Monday, January 2, 2012

A Little Prep Goes a Long Way

So, I have been trying to cook at home more over the last year and that meant trying to have everything on hand that I would need and easily accessible. (I'm the first to admit that I tend to be lazy...I like it all to be convenient and quick.) This led us to freezing items. The most common things we use that can be frozen for later use are chicken and ground beef. In order to make this as cost effective as possible, we buy in bulk. Each packet of chicken we buy has around 10 boneless, skinless breasts and the ground beef is bought in a 10-pound tube. Unfortunately, a 10-pound tube of beef just doesn't fit anywhere conveniently. It also isn't very convenient to measure out 1 or 2 pounds of meat each time you want to make something.

My solution is to vacuum seal it!
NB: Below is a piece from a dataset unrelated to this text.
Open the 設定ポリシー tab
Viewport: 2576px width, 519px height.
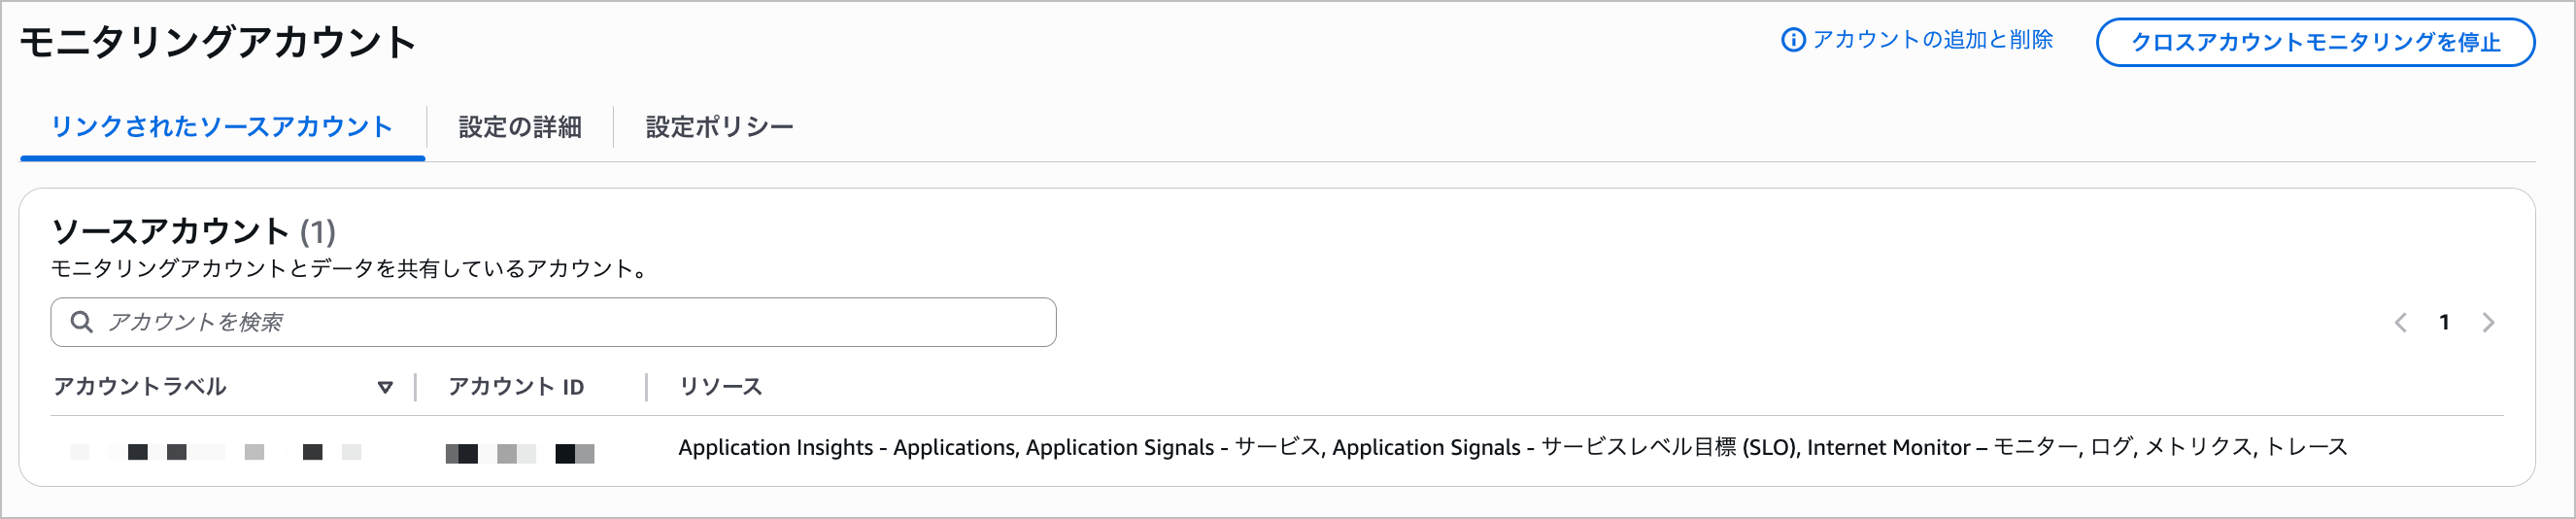tap(719, 127)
Of course, thanks to my dear hubby, I do it a little differently than some might. I first make a few "Food Saver" bags that are the correct size. This took some figuring out when we first started sealing things. Then, I take the tube of beef and portion out 1-pound portions using my food scale. I then take a permanent marker and put the date of freezing and the weight on each package (post-vacuuming, of course).
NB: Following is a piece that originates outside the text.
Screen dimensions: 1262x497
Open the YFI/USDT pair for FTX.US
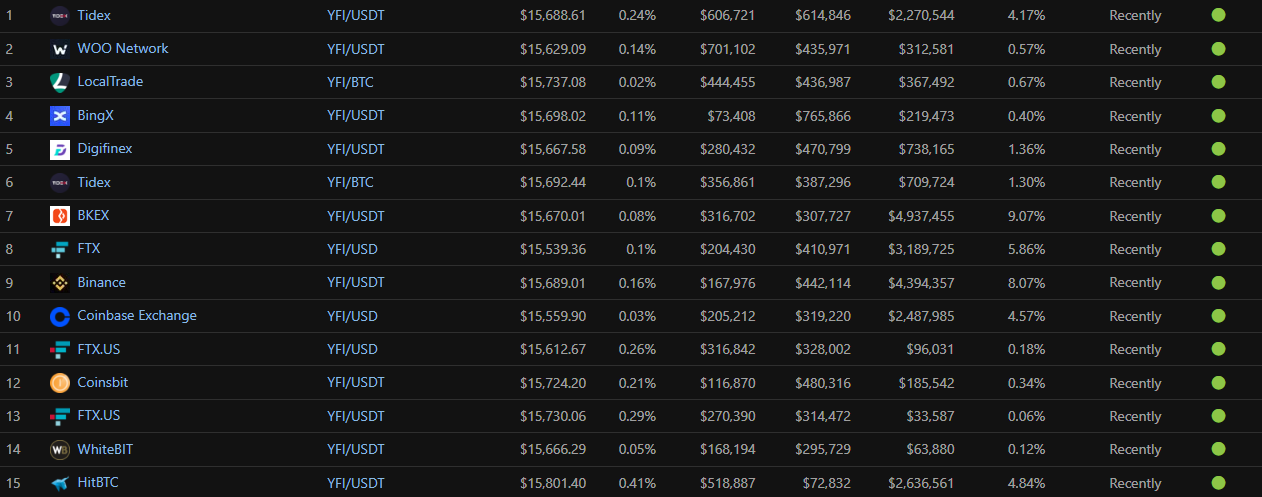click(x=356, y=416)
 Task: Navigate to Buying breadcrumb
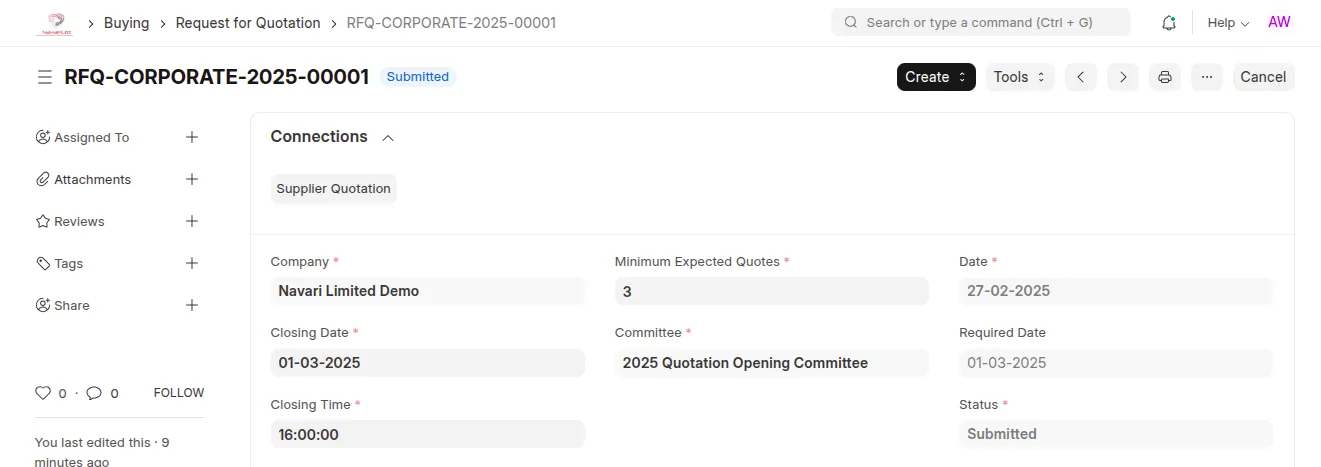tap(126, 23)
 Here is what the meat looks like immediately after vacuum sealing. This doesn't freeze quickly. It also doesn't thaw quickly or evenly. Not good.

 Hubby's idea was to mash them flat and make little "meat wafers" to place in the freezer. Here I am making the ground beef flat using a rolling pin. Hubby likes to just use his hands.
 I make sure to get the corners and edges nice and even. Then, I toss them in the freezer.
In this final photo, I have the stack of ground beef packets in my refrigerator freezer. After they are frozen, you can stand them on edge side-by-side! When I need a pound of ground beef for Manwiches or burgers, I just pull out a packet and defrost it! Easy as 1-2-3!

I do usually have a little left over at the end because it's not usually exactly 10 pounds in each tube, so I just save the last packet and put whatever amount is left in that one. So, I'll have 9 packets of 1 pound each and 1 of 1 pound and "x" ounces. Sometimes it ends up being only 14 ounces in the last one. It just depends on each tube of ground beef.